Perhaps the most stressing problem that I witness is the result of the simple mathematics of considering a simple majority 50.0…1% a significant majority. Given the diversity of policies and available stances, such a method ensures that almost half of everyone (the 49.9…9%) will be dissatisfied with any given decision. If you spread the probability distribution over the number of policies that could potentially dissatisfy them, the number of people who really are content with the role that the government plays in their lives drops significantly. It’s simply a matter of probability that people are going to be miffed at the governmental process, and eventually a majority will grow that is so dissatisfied with the government’s job of ruling (even though their reasons for discontentment will be various and contradictory among them) that I at least marvel that the U.S. hasn’t had nearly as many secessions or internal coups as other countries have endured (thinking in an overthrows:decade ratio).
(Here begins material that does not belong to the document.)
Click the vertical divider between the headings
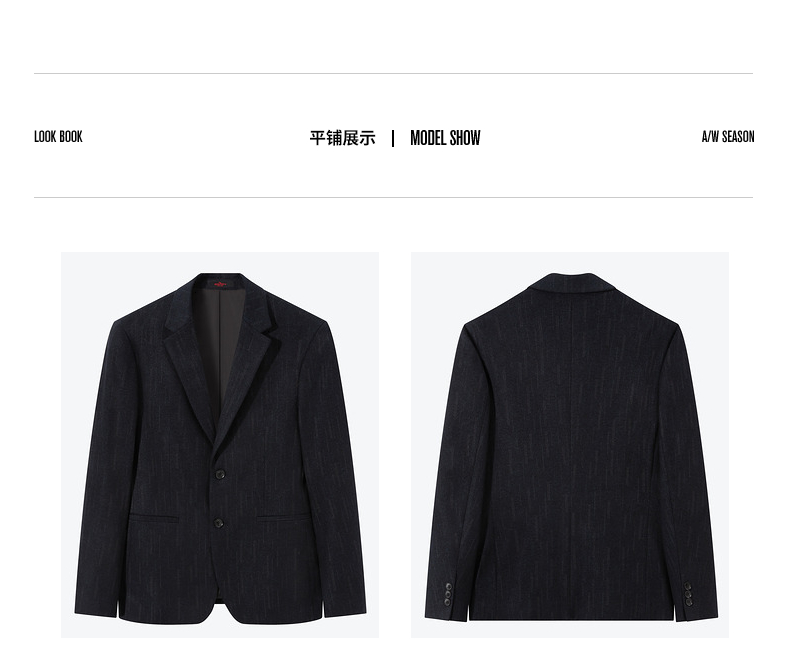Viewport: 790px width, 647px height. [393, 139]
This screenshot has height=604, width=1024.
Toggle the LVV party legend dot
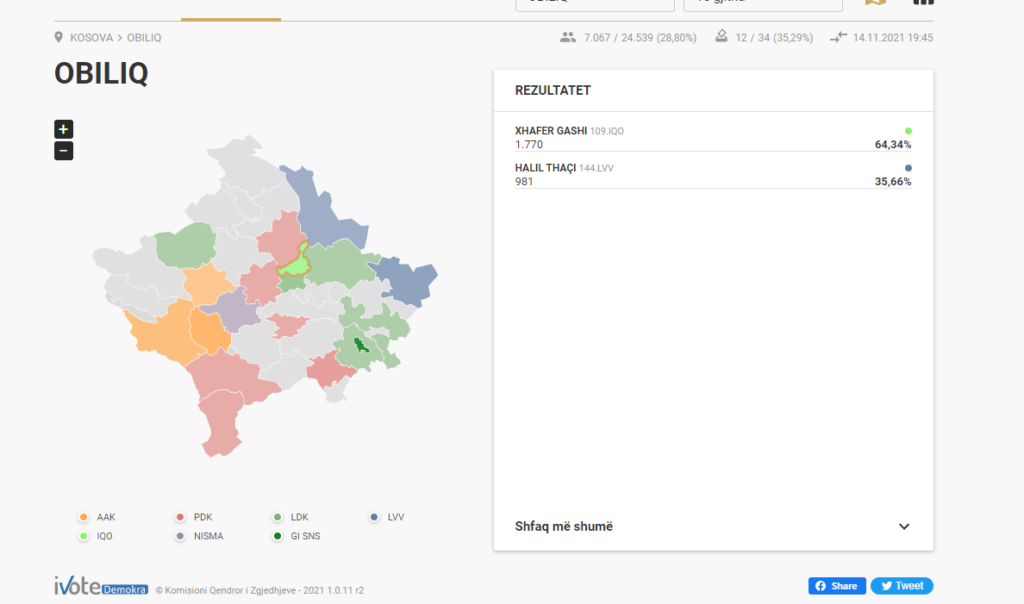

It doesn’t look like a simple majority of people has any better chance of determining what really constitutes these meritorious initial criteria from which to filter out potential candidates. I could relate this back to the individual level. I have no idea what makes a good systems analyst, and I’ll probably never know how to hire one competently. And yet, that’s what we’re told to do in analogous fashion when we influence the hiring process for judges, or senators, or economic advisors, etc. I don’t see wisdom coming out of the masses in that regard.
I don’t see how we could trust the current members of the government to write their own hiring standards. That sounds like asking an employee to be his own HR manager. If he gets to choose the qualifications for his job, what stops him from following the most tempting route of describing himself as the ideal candidate to fulfill the roles of the job?
God’s not been sending down tablets lately, so who’s left?
It looks more like we’re amateur experimentalists over what things we really want to value in our society, if we are able to recognize trade-offs that we make in ratifying certain laws. Aspects of liberal democracy are okay in the sense that microcosms of liberal democracy are self-correcting; but what if the whole system needs revision? I don’t see how dissatisfaction among the people will allow them to non-violently re-render the entire political atmosphere in which they live.
The only workable solution that I’ve heard would require that the government instead be a company that offers a product that we have the option not to buy. That would produce internal incentives for the producers of that product to set standards for hiring officials and for picking standards that maximize consumer satisfaction. At that point, though, the masses are removed from explicitly stating who they think the next president of the company should be. They instead speak through their wallets and they leave it to the company to figure out how to win back the consumers, or else face bankruptcy. (I’m a holdout there, too, but it’s tangential to Bell’s article.)